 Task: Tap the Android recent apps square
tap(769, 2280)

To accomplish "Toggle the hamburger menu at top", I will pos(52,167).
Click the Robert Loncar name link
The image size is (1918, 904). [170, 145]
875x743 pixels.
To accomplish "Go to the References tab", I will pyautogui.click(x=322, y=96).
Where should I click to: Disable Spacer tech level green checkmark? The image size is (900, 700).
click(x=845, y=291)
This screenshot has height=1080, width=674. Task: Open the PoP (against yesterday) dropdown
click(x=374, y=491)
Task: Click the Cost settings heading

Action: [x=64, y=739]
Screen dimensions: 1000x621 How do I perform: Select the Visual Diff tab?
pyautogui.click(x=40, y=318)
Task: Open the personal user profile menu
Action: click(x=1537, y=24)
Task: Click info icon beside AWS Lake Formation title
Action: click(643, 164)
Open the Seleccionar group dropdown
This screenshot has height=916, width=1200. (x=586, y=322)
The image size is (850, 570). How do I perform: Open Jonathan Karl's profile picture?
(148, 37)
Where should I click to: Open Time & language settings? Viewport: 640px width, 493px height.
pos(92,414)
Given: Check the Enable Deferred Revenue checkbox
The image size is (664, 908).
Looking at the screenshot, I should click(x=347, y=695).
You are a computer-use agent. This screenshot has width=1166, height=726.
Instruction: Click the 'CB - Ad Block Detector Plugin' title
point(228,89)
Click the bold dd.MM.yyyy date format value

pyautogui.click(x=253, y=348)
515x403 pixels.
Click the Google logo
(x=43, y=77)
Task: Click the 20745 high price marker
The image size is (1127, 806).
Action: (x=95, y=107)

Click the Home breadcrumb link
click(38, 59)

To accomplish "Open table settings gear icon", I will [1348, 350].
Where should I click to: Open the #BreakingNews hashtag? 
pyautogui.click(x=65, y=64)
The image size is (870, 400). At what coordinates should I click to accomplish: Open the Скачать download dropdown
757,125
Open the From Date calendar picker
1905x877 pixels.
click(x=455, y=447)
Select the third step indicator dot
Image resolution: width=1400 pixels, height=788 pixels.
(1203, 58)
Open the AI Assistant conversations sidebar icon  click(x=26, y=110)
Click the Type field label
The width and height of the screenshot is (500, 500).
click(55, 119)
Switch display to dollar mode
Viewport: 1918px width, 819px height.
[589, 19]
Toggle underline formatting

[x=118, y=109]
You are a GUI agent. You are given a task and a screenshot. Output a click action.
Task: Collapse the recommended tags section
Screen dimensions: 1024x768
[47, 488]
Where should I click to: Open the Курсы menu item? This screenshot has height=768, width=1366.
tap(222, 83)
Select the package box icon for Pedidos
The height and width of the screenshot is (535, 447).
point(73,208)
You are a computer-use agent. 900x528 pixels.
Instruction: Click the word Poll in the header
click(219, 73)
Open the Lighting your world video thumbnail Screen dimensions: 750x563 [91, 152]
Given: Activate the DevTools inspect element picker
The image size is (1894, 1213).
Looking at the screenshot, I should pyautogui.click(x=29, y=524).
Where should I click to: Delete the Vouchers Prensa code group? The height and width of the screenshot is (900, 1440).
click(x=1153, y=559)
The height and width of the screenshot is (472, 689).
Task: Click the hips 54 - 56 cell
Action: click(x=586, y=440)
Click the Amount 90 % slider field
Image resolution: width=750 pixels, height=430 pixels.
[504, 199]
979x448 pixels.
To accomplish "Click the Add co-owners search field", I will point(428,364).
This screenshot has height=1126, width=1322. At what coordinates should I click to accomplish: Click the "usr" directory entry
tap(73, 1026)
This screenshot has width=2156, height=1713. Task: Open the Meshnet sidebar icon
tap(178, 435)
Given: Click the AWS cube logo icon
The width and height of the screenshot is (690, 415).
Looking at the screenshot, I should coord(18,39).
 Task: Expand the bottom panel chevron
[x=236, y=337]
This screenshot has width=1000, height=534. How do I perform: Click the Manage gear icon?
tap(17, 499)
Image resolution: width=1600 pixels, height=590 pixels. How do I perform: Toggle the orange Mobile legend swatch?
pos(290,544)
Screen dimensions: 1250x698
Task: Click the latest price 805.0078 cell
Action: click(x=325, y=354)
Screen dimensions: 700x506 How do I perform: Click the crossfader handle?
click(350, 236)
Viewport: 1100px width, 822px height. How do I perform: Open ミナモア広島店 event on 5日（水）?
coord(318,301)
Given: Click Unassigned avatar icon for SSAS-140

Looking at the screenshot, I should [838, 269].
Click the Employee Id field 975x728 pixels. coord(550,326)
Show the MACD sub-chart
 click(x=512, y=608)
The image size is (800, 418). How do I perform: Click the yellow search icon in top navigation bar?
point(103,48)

+ + +

▶ **YOUR TASK**: Set down the preceding data verbatim. Every line belongs in the copy.

▶ **RESULT OF THE EXERCISE**:
 Task: Tap the Android recent apps square
tap(769, 2280)

To accomplish "Toggle the hamburger menu at top", I will pos(52,167).
Click the Robert Loncar name link
The image size is (1918, 904). [170, 145]
875x743 pixels.
To accomplish "Go to the References tab", I will pyautogui.click(x=322, y=96).
Where should I click to: Disable Spacer tech level green checkmark? The image size is (900, 700).
click(x=845, y=291)
This screenshot has height=1080, width=674. Task: Open the PoP (against yesterday) dropdown
click(x=374, y=491)
Task: Click the Cost settings heading

Action: [x=64, y=739]
Screen dimensions: 1000x621 How do I perform: Select the Visual Diff tab?
pyautogui.click(x=40, y=318)
Task: Open the personal user profile menu
Action: click(x=1537, y=24)
Task: Click info icon beside AWS Lake Formation title
Action: click(643, 164)
Open the Seleccionar group dropdown
This screenshot has height=916, width=1200. (x=586, y=322)
The image size is (850, 570). How do I perform: Open Jonathan Karl's profile picture?
(148, 37)
Where should I click to: Open Time & language settings? Viewport: 640px width, 493px height.
pos(92,414)
Given: Check the Enable Deferred Revenue checkbox
The image size is (664, 908).
Looking at the screenshot, I should click(x=347, y=695).
You are a computer-use agent. This screenshot has width=1166, height=726.
Instruction: Click the 'CB - Ad Block Detector Plugin' title
point(228,89)
Click the bold dd.MM.yyyy date format value

pyautogui.click(x=253, y=348)
515x403 pixels.
Click the Google logo
(x=43, y=77)
Task: Click the 20745 high price marker
The image size is (1127, 806).
Action: (x=95, y=107)

Click the Home breadcrumb link
click(38, 59)

To accomplish "Open table settings gear icon", I will [1348, 350].
Where should I click to: Open the #BreakingNews hashtag? 
pyautogui.click(x=65, y=64)
The image size is (870, 400). At what coordinates should I click to accomplish: Open the Скачать download dropdown
757,125
Open the From Date calendar picker
1905x877 pixels.
click(x=455, y=447)
Select the third step indicator dot
Image resolution: width=1400 pixels, height=788 pixels.
(1203, 58)
Open the AI Assistant conversations sidebar icon  click(x=26, y=110)
Click the Type field label
The width and height of the screenshot is (500, 500).
click(55, 119)
Switch display to dollar mode
Viewport: 1918px width, 819px height.
[589, 19]
Toggle underline formatting

[x=118, y=109]
You are a GUI agent. You are given a task and a screenshot. Output a click action.
Task: Collapse the recommended tags section
Screen dimensions: 1024x768
[47, 488]
Where should I click to: Open the Курсы menu item? This screenshot has height=768, width=1366.
tap(222, 83)
Select the package box icon for Pedidos
The height and width of the screenshot is (535, 447).
point(73,208)
You are a computer-use agent. 900x528 pixels.
Instruction: Click the word Poll in the header
click(219, 73)
Open the Lighting your world video thumbnail Screen dimensions: 750x563 [91, 152]
Given: Activate the DevTools inspect element picker
The image size is (1894, 1213).
Looking at the screenshot, I should pyautogui.click(x=29, y=524).
Where should I click to: Delete the Vouchers Prensa code group? The height and width of the screenshot is (900, 1440).
click(x=1153, y=559)
The height and width of the screenshot is (472, 689).
Task: Click the hips 54 - 56 cell
Action: click(x=586, y=440)
Click the Amount 90 % slider field
Image resolution: width=750 pixels, height=430 pixels.
[504, 199]
979x448 pixels.
To accomplish "Click the Add co-owners search field", I will point(428,364).
This screenshot has height=1126, width=1322. At what coordinates should I click to accomplish: Click the "usr" directory entry
tap(73, 1026)
This screenshot has width=2156, height=1713. Task: Open the Meshnet sidebar icon
tap(178, 435)
Given: Click the AWS cube logo icon
The width and height of the screenshot is (690, 415).
Looking at the screenshot, I should coord(18,39).
 Task: Expand the bottom panel chevron
[x=236, y=337]
This screenshot has width=1000, height=534. How do I perform: Click the Manage gear icon?
tap(17, 499)
Image resolution: width=1600 pixels, height=590 pixels. How do I perform: Toggle the orange Mobile legend swatch?
pos(290,544)
Screen dimensions: 1250x698
Task: Click the latest price 805.0078 cell
Action: click(x=325, y=354)
Screen dimensions: 700x506 How do I perform: Click the crossfader handle?
click(350, 236)
Viewport: 1100px width, 822px height. How do I perform: Open ミナモア広島店 event on 5日（水）?
coord(318,301)
Given: Click Unassigned avatar icon for SSAS-140

Looking at the screenshot, I should [838, 269].
Click the Employee Id field 975x728 pixels. coord(550,326)
Show the MACD sub-chart
 click(x=512, y=608)
The image size is (800, 418). How do I perform: Click the yellow search icon in top navigation bar?
point(103,48)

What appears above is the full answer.